Leur message est limpide : ou bien la République renie, d'une part, aux migrant·es et citoyen·nes supposément musulman·nes leurs droits les plus fondamentaux et, d'autre part, au mouvement social sa capacité d'agir, ou bien l'armée renversera le pouvoir pour l'imposer au pays. Évidemment, cette bande de hauts-gradés – exlusivement masculine – se fait abusivement le porte-voix des armées. Cependant, il n'est pas anodin que de tels dirigeants se sentent la liberté d'appeler à l'insurrection pour écraser les militant·es antiracistes et chaque élément du mouvement social qui s'en portera solidaire.
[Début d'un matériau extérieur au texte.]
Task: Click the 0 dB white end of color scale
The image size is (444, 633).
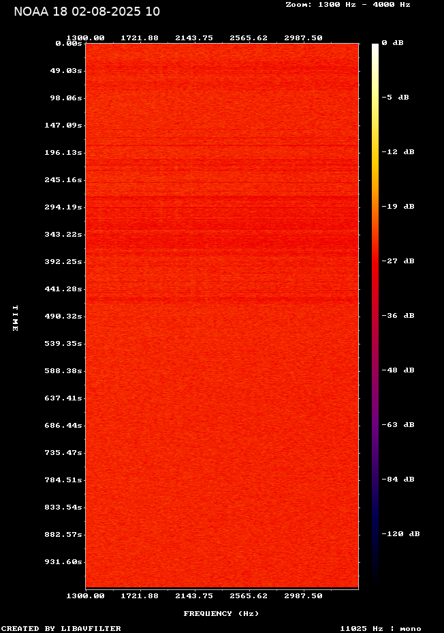Action: pos(375,46)
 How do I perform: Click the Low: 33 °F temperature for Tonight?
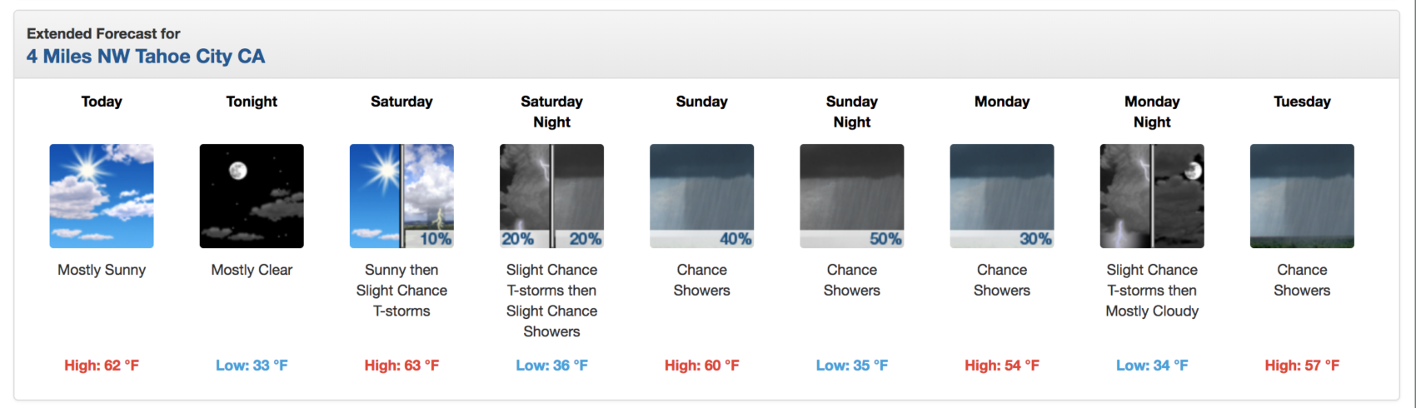(252, 366)
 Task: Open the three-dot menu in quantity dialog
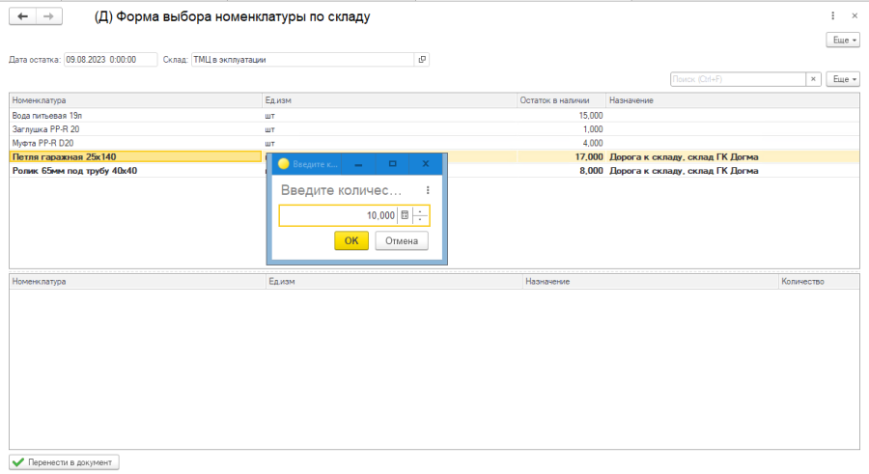(428, 190)
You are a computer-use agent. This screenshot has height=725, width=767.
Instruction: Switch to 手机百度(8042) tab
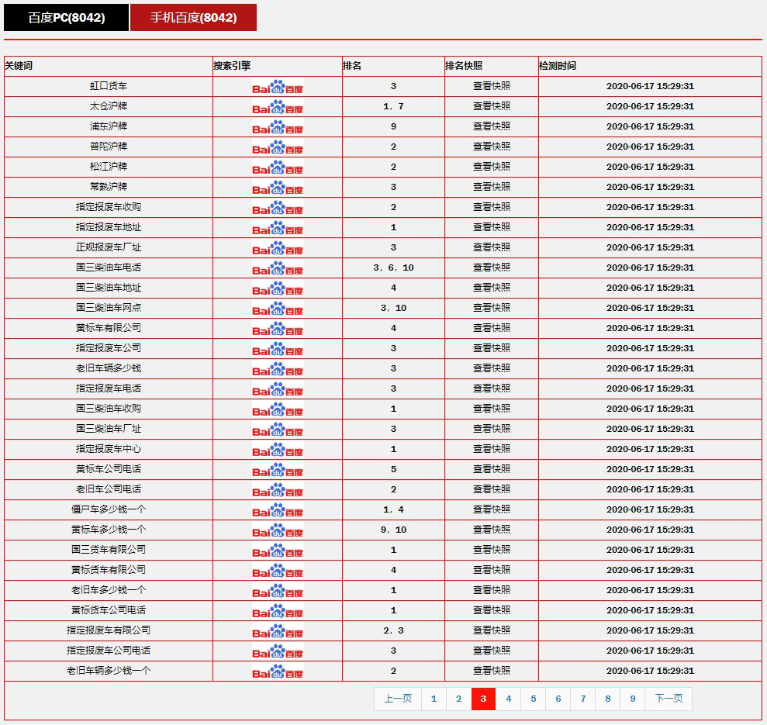(193, 18)
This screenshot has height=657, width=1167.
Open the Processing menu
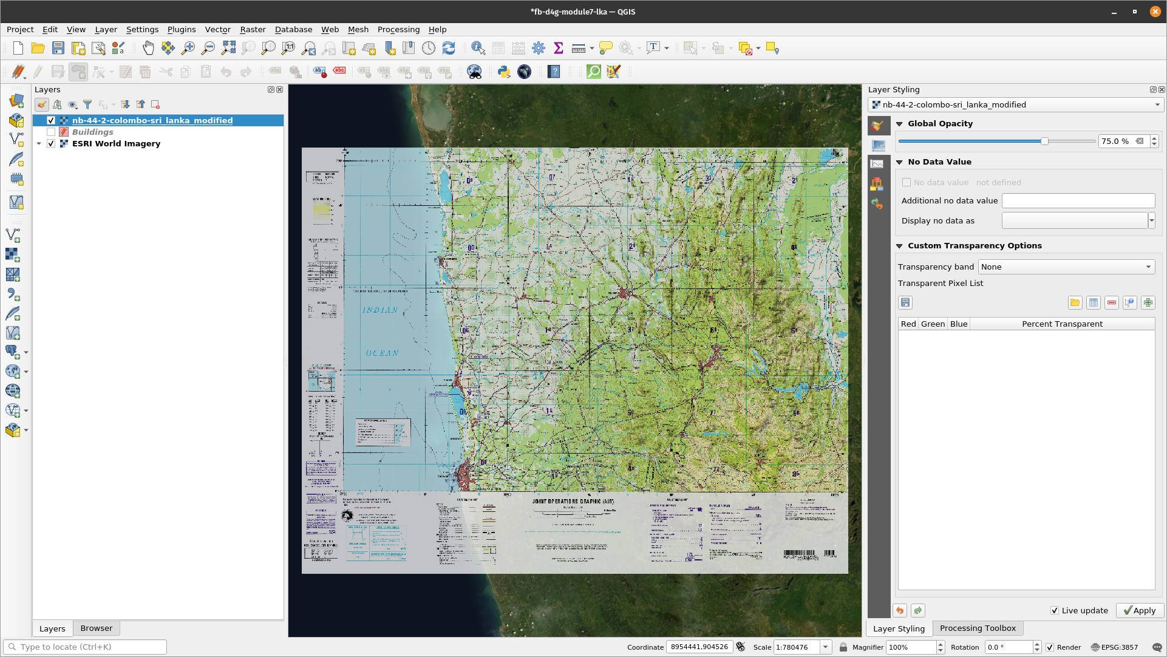[x=398, y=29]
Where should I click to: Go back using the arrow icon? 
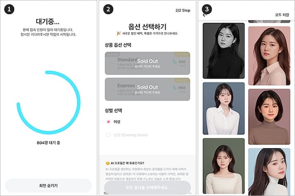click(x=204, y=15)

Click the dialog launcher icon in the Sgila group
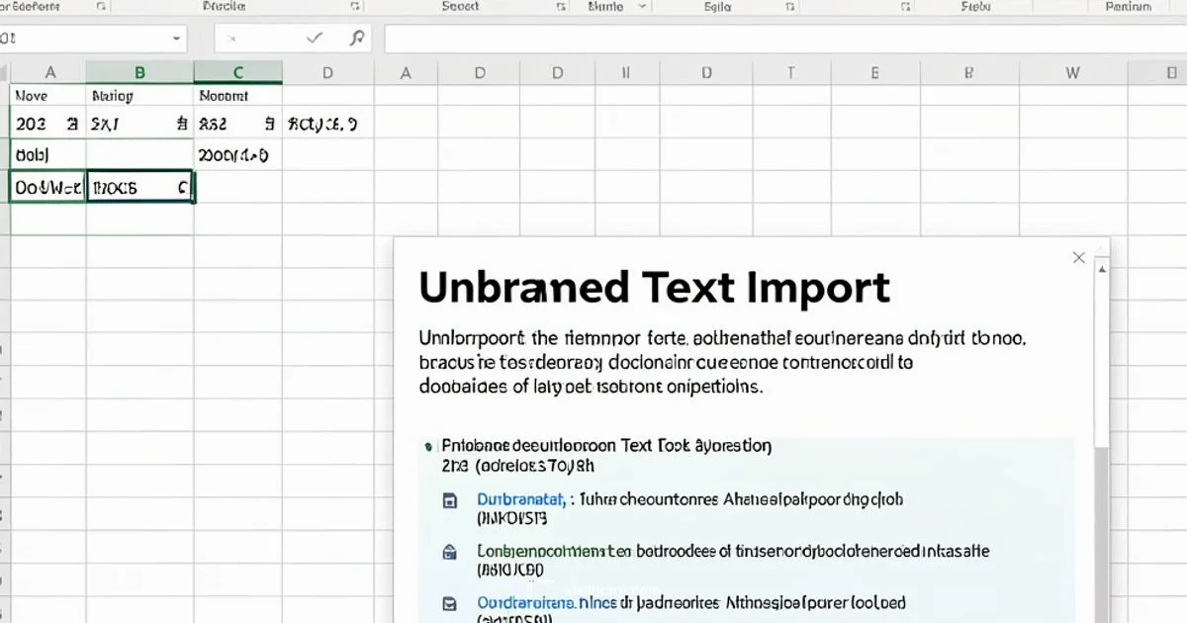tap(788, 6)
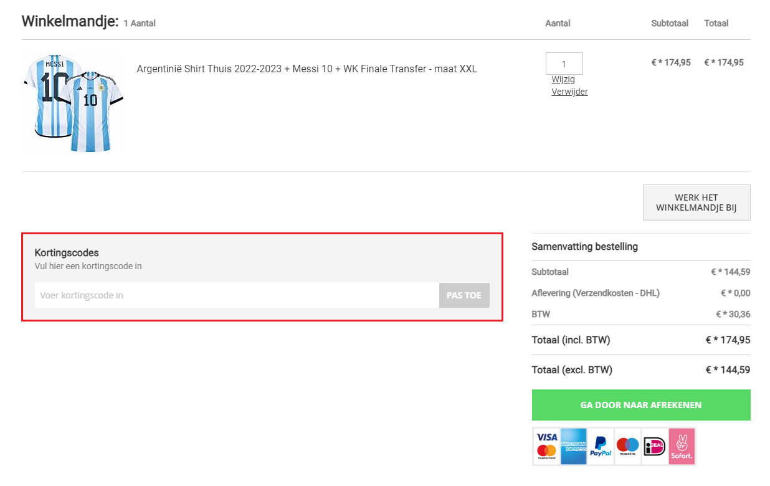Proceed with Ga door naar afrekenen

640,405
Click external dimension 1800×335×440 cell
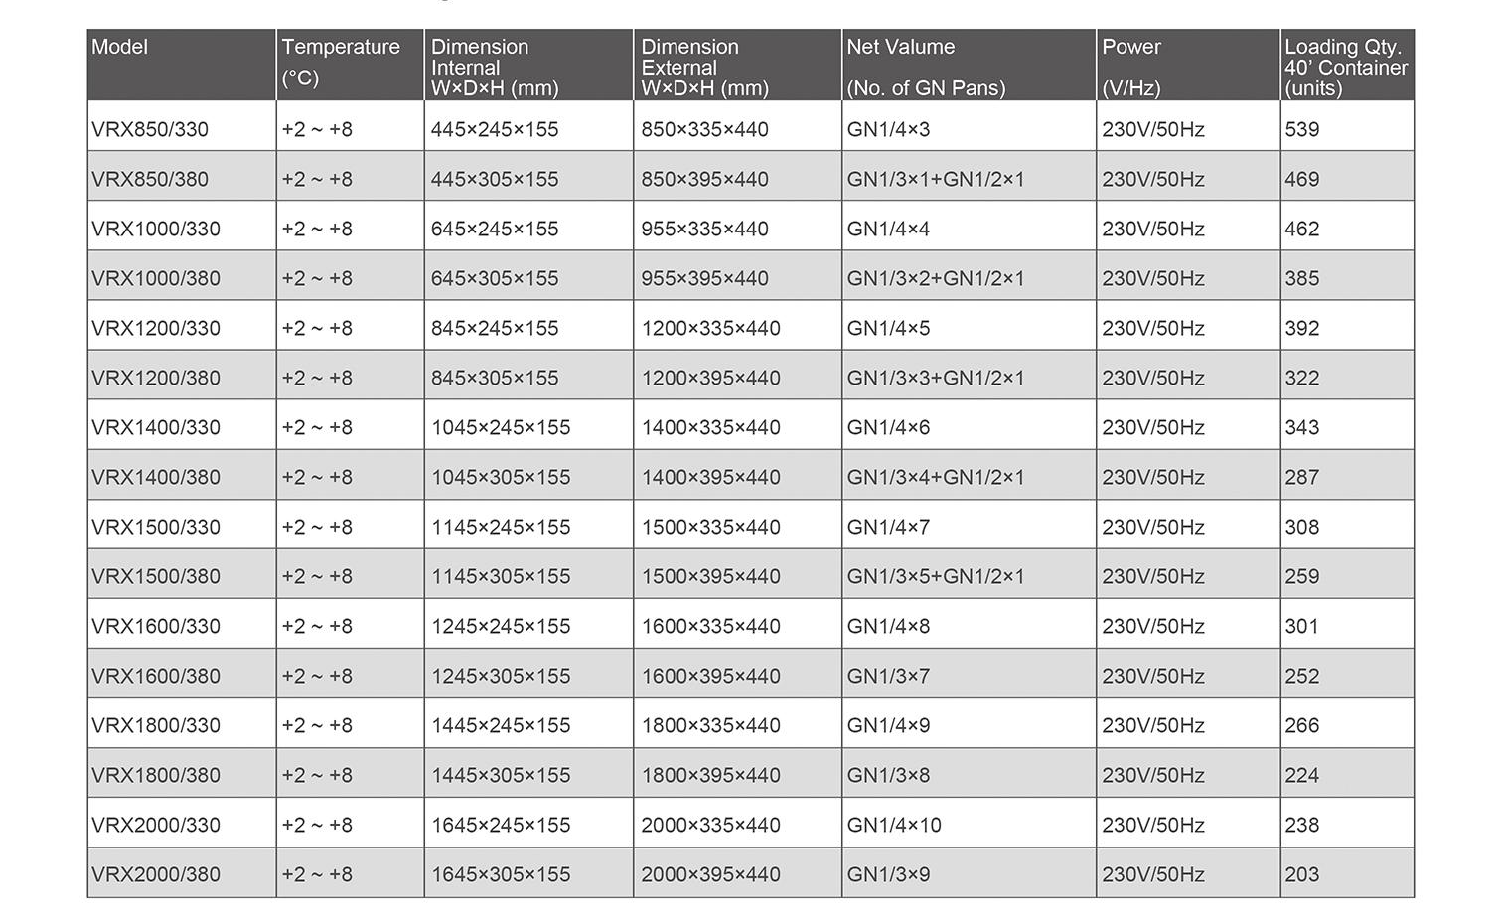Viewport: 1502px width, 924px height. click(710, 725)
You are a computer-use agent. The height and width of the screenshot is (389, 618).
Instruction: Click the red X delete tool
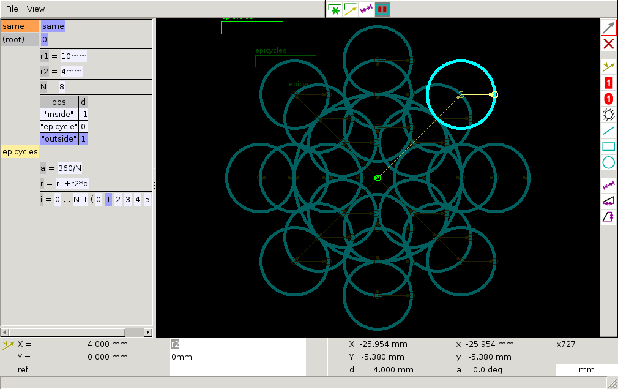point(609,43)
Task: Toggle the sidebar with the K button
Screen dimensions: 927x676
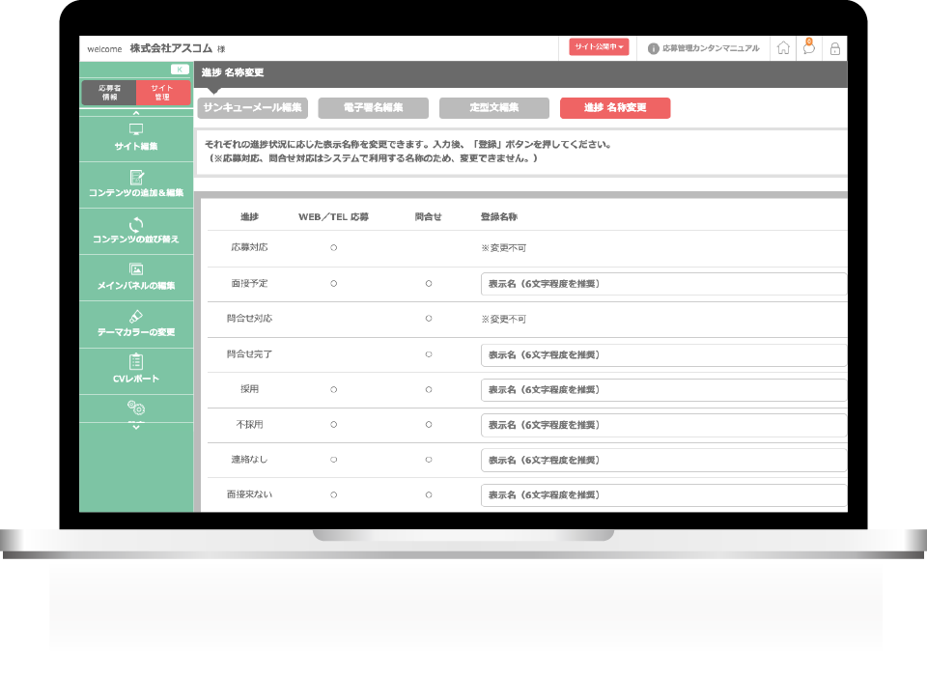Action: click(x=180, y=70)
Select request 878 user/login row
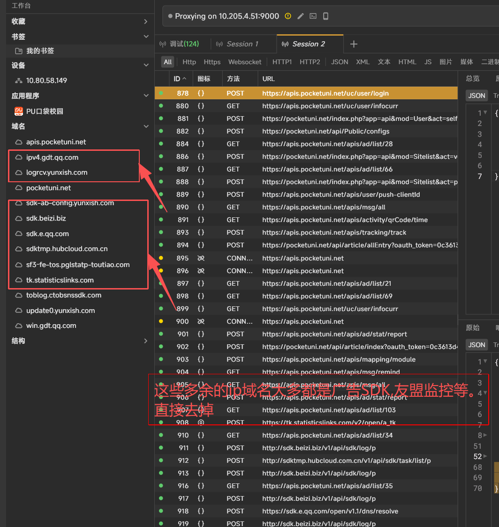Viewport: 499px width, 527px height. pyautogui.click(x=305, y=93)
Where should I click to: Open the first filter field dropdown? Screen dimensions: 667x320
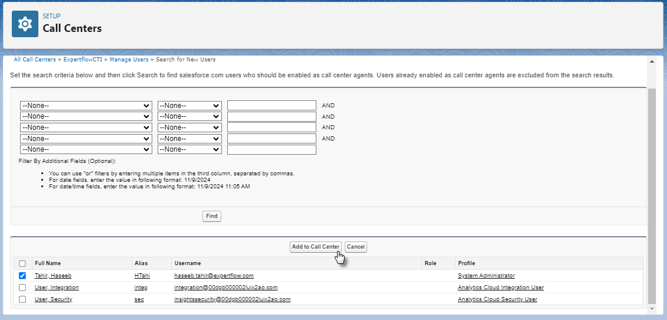click(86, 106)
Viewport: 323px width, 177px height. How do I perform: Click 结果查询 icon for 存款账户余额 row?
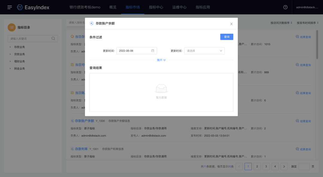[x=297, y=121]
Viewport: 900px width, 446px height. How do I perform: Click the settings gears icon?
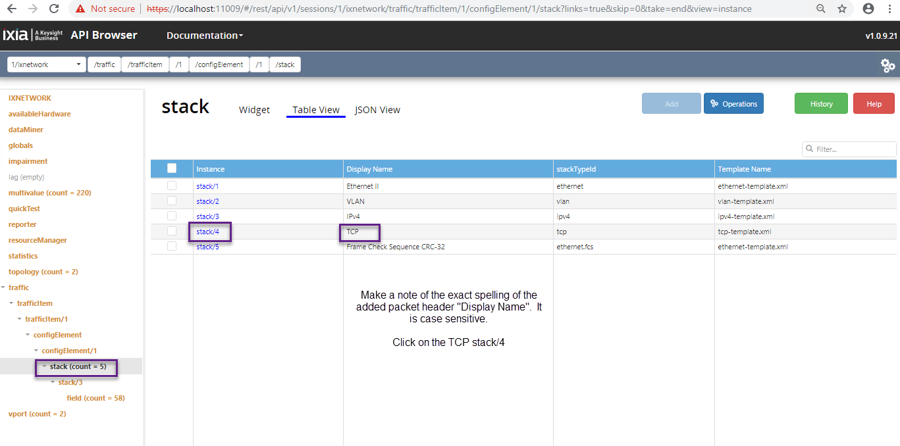(887, 65)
À un an du scrutin, les conditions se réunissent pour que la prise de pouvoir de l'extrême-droite en France devienne à nouveau une réalité. La prise de pouvoir de Le Pen n'est pas un épouvantail, mais bien une possibilité – grandissante.

Les universités, véritable poumon du débat démocratique, seront parmi les premières cibles de ces putschistes. Elles le sont certes déjà, à cause de l'opportunisme électoral du camp présidentiel, mais nous ne connaissons pas encore l'ampleur des attaques contre les sciences humaines et les libertés associatives que Le Pen pourrait lancer une fois au pouvoir. Étudiant·es, restons uni·es et solidaires du mouvement social et des militant·es antiracistes dans ces épreuves. Toutes les initiatives que nous pourrons prendre en ce sens au cours de l'année à venir seront cruciales. Mobilisons-nous afin qu'en avril 2022 notre pays soit debout et rassemblé pour construire une société d'égalité, de libertés et de justice.